A alta, que não se limita ao RN, foi sentida tanto pelo consumidor final quanto pelos grandes consumidores, como restaurantes e pizzarias. O italiano Brunaldo Bigi é dono de um restaurante na capital e compra cerca de 1,3 mil quilos de tomate por mês. Apesar da alta, não conseguiu substituir o tomate por nenhum outro item. Não posso cortar do cardápio. O molho é nosso carro-chefe. Para tentar compensar, estou pesquisando os preços e pagando à vista para obter desconto, afirmou.
Sérgio Teixeira é dono de um self-service e também não conseguiu abrir mão do tomate, servido nas saladas e massas. Para não perder os clientes, manteve o preço do quilo e passou a controlar melhor o estoque. Os gastos com produtos agrícolas, como legumes, subiram mais de 100% em pouco mais de três meses e a margem de lucro ficou mais apertada. Restaurantes em São Paulo, estado que também enfrenta alta nas frutas e legumes, adotaram medidas mais drásticas, cortando o tomate do cardápio. Algumas cantinas chegaram a boicotar a fruta e pedir que os clientes fizessem o mesmo.
A dona de casa natalense Maria Neuman Soares, 55, bem que tentou, mas se convenceu de que substituir o tomate não é tarefa das mais fáceis. Para controlar o orçamento, decidiu reduzir o consumo. O comerciante Jaílson da Silva, 30, fez o mesmo.

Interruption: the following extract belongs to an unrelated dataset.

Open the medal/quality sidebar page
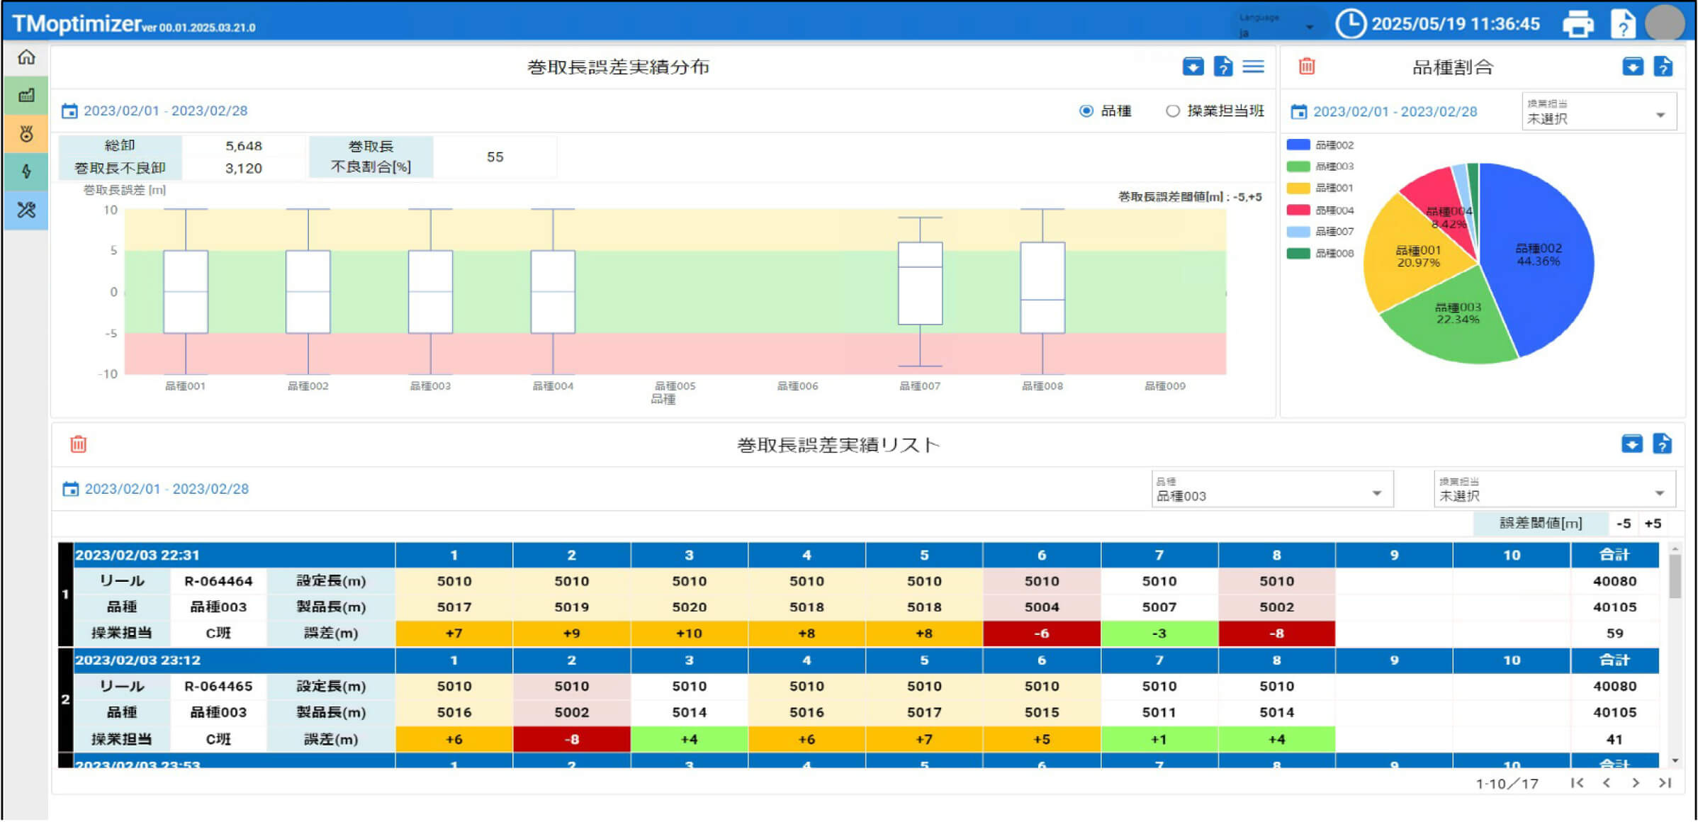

Ele vai às compras duas vezes por semana e revela que tem levado menos frutas e legumes para casa. Vou comprar menos até os preços voltarem para o patamar normal. A estratégia adotada pelos consumidores já surte efeito. Na Ceasa, alguns feirantes tem registrado queda de até 40% nas vendas. Nos supermercados, a queda no volume comprado pelos consumidores tem oscilado entre 20% e 30% nos últimos três meses. A Associação dos Supermercados do Rio Grande do Norte (Assurn) estima que o preço do tomate e de outras frutas e legumes comece a cair já nos próximos meses. A tendência é de queda. A alta já atingiu o seu pico, afirma Eugênio Medeiros, supermercadista e membro da diretoria da Associação.
Informações: Tribuna do Norte
NOTA: O aumento do preço foi tanta que o tomate virou alvo de piadas e charges nas redes sociais.